Computer simulation studies of charge transfer through biological and artificial membrane channels

Biological membrane channels provide the fast and selective exchange of different substances (water, ions, etc...) between intra- and extracellular compartments. Recent determination of the atomic structures of the most important types of membrane channels makes it possible to attempt to derive macroscopically measurable properties of these channels (e.g., ionic current) from their atomic structures and thus to understand the physical mechanism of their action.; In this dissertation such structure-function relationships are studied by means of computer simulation. The limited power of modem supercomputers makes it impossible to simulate actual time-dependent charge transfer through membrane channels using all-atom simulations. In order to overcome this problem an integrated hierarchical approach is used.
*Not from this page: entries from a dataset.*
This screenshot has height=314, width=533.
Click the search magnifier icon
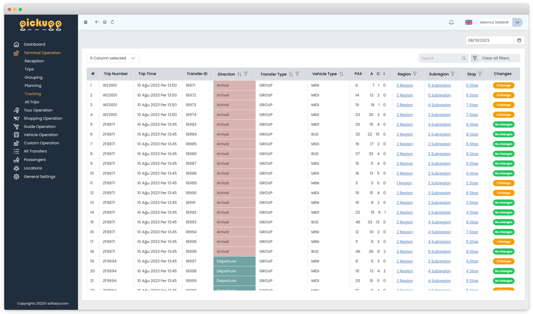464,58
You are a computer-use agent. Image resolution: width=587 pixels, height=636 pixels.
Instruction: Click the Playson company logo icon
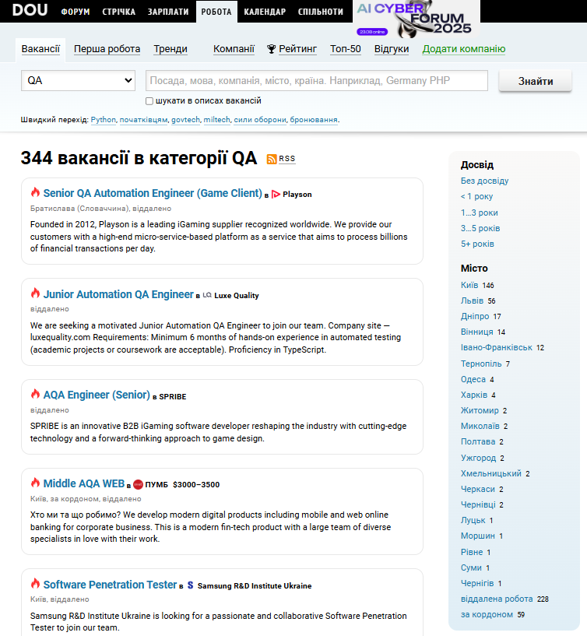pos(276,194)
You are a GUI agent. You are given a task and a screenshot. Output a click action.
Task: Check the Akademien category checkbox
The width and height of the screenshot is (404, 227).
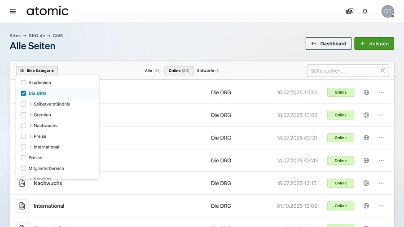click(24, 83)
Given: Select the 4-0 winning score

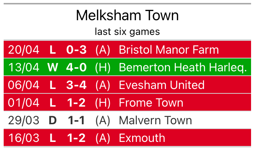Looking at the screenshot, I should click(76, 67).
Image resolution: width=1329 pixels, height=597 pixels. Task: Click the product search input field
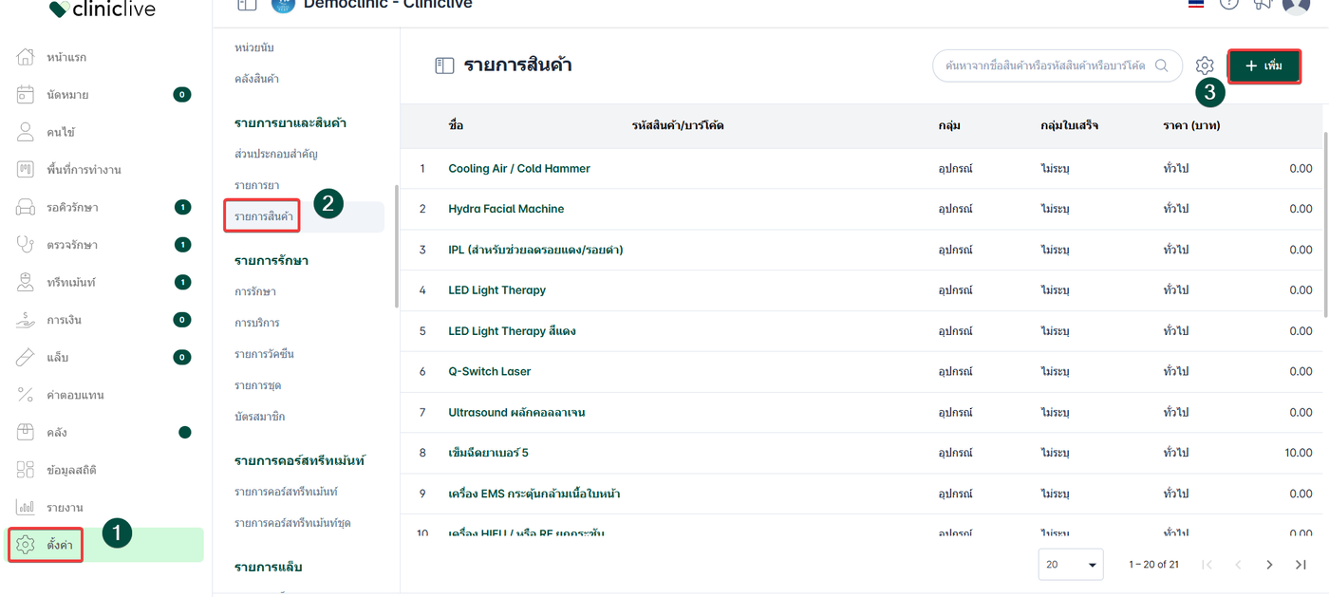pyautogui.click(x=1044, y=65)
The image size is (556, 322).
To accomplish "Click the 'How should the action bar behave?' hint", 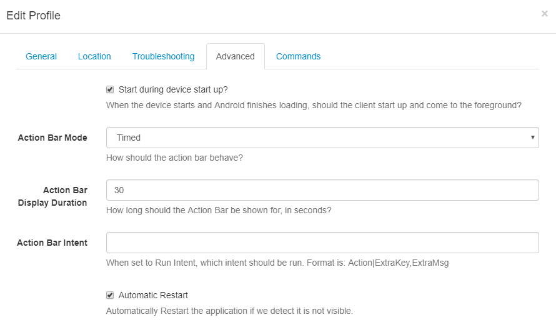I will [174, 158].
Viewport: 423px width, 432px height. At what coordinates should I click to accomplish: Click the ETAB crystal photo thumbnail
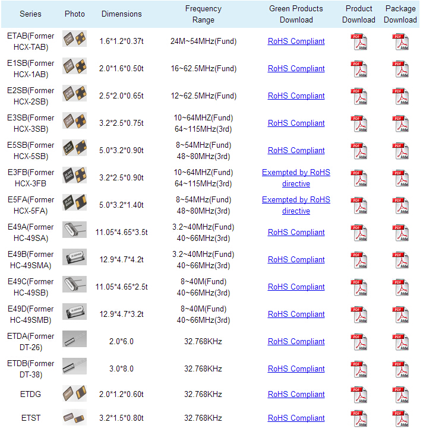tap(74, 39)
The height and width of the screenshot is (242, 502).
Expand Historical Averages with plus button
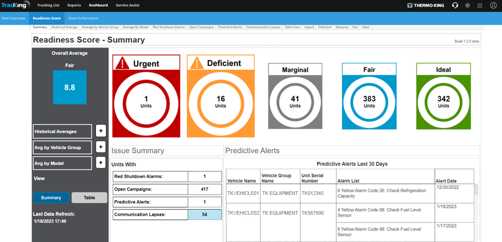(x=101, y=131)
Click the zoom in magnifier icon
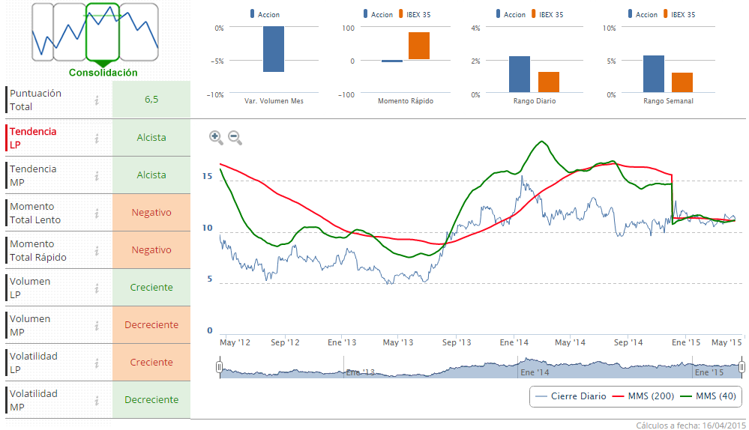 tap(215, 137)
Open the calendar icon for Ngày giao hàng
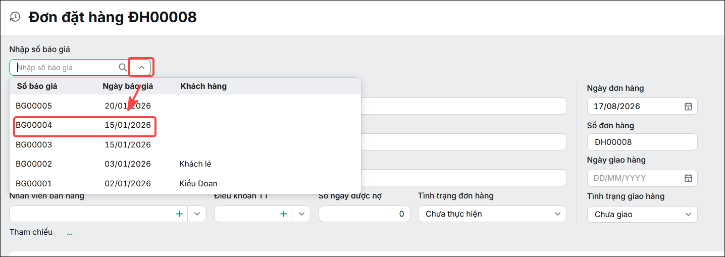 tap(688, 178)
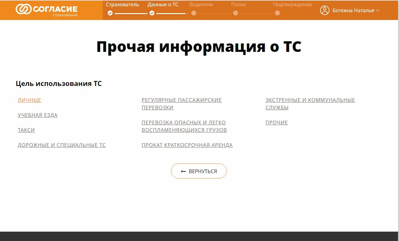Click the Подтверждение step circle marker
Viewport: 399px width, 241px height.
(277, 13)

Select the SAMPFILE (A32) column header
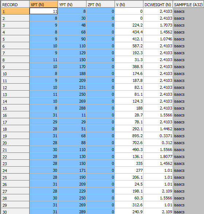click(188, 5)
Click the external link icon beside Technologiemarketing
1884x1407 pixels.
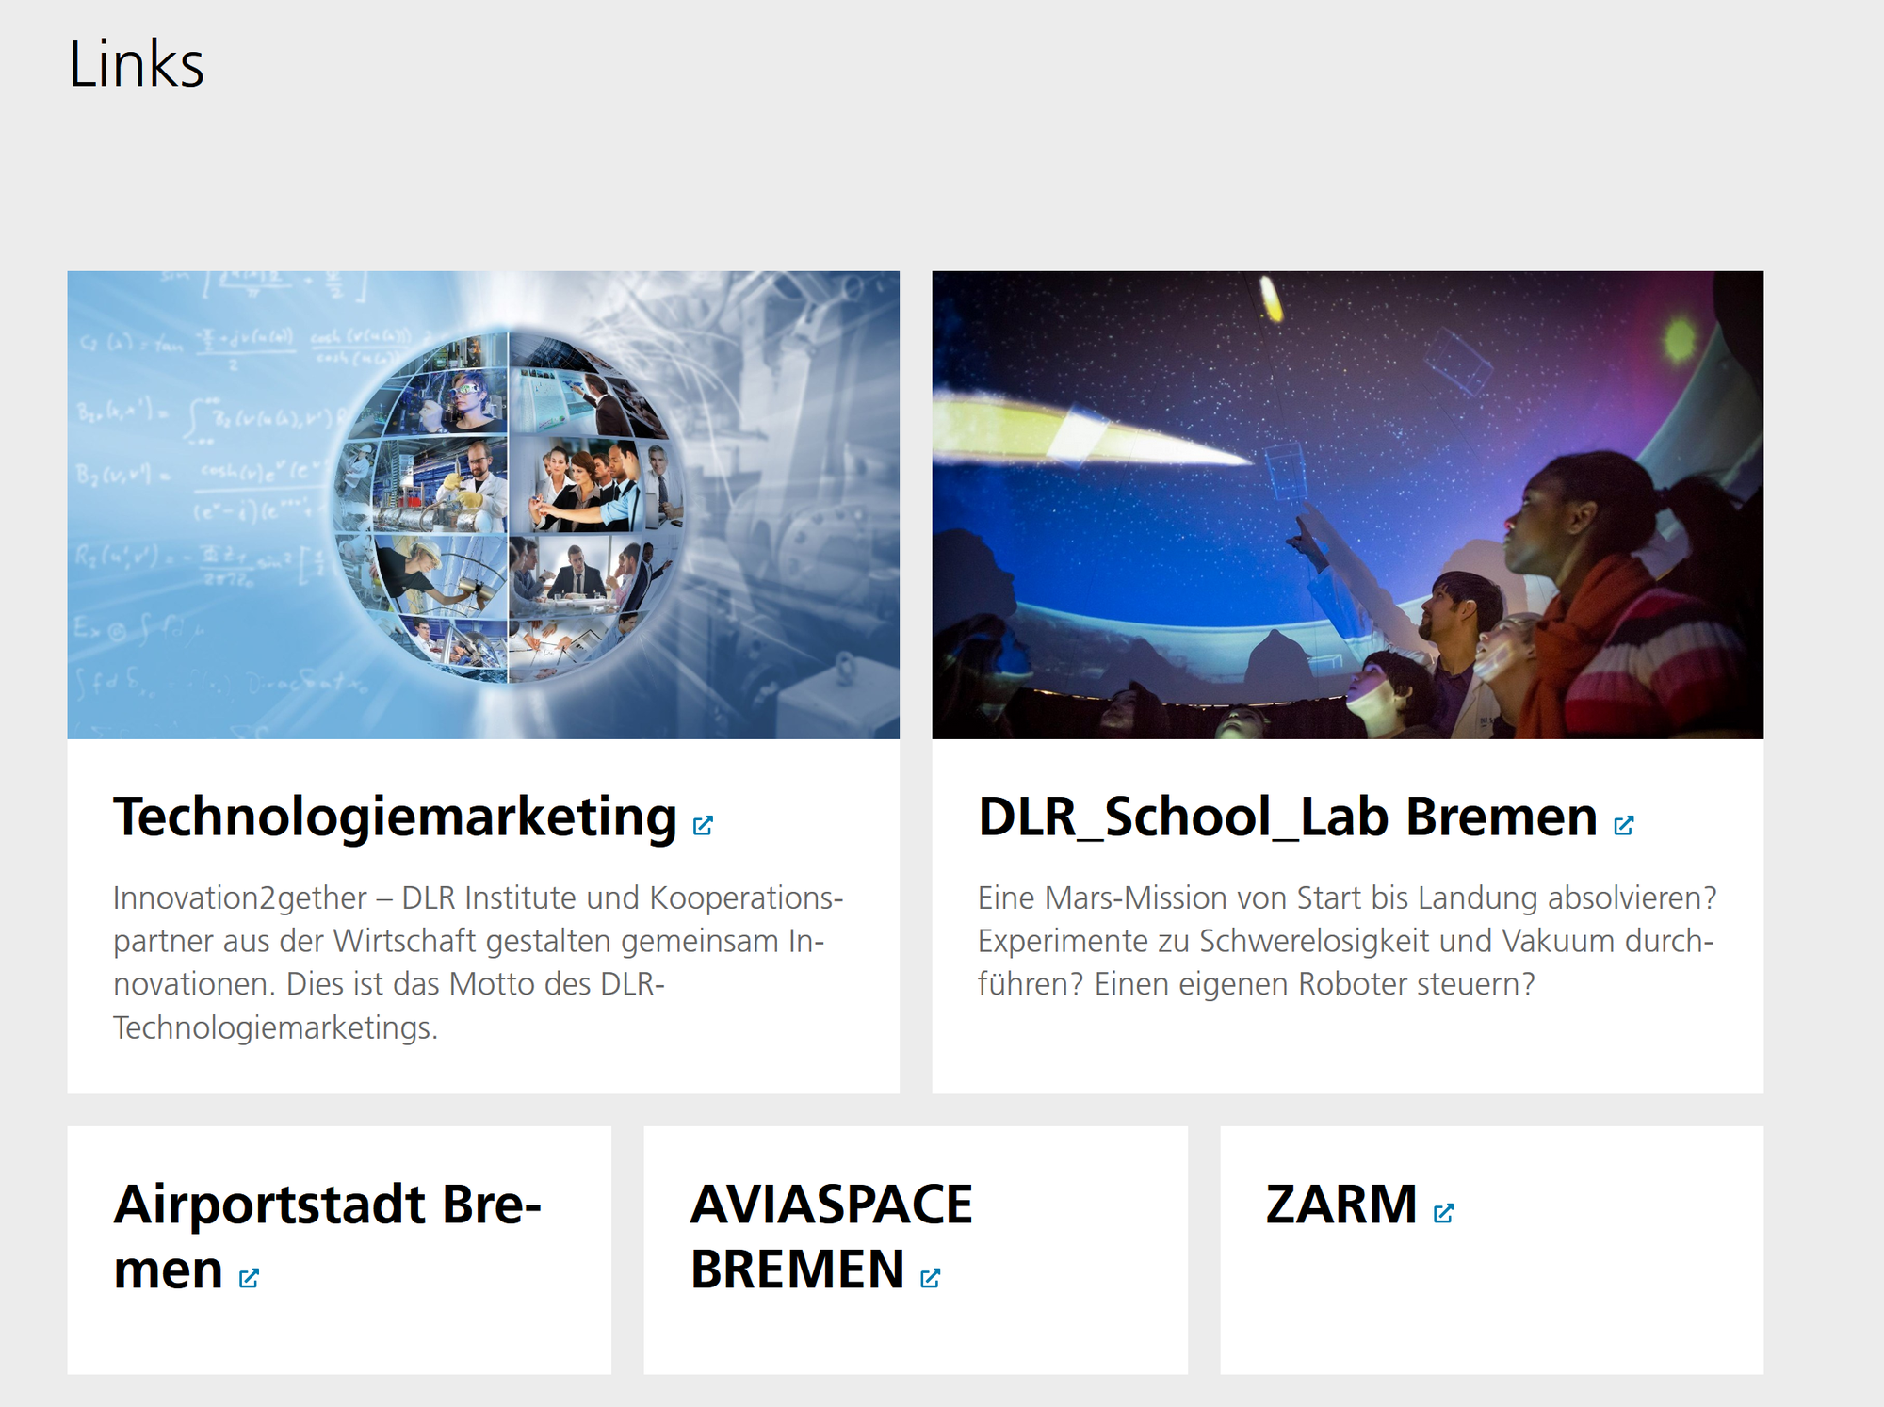pyautogui.click(x=703, y=825)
It combines all-atom MD or QM(EVB)/MM simulations with semi-microscopic calculations of the electrostatic free energy barrier which then is used in stochastic simulations of charge transfer through the channel.; Main results of the dissertation include: (1) an explanation of the mechanism of proton blockage in aquaporin water channels (AQP); (2) application of this mechanism for the theoretical construction of a water nanofilter based on a carbon nanotube membrane; (3) development of the multilevel model for simulation of current and selectivity of single ion channel based on its X-Ray structure and its application to KcsA potassium channel; (4) development of stochastic QM(EVB)/MM models for simulation of proton transport in solution and their application to the proton transport in the gramicidin channel.; The results of the simulations show that in all cases charge (both ion and proton) transport is controlled mainly by electrostatic effects (the interplay between the change of the charge self-energy and the energy of its interactions with protein polar groups).; These results are of interest for both basic science (understanding of fundamental physical mechanisms of charge transport in channels) and for (bio)nanotechnology (artificial water/ion channels).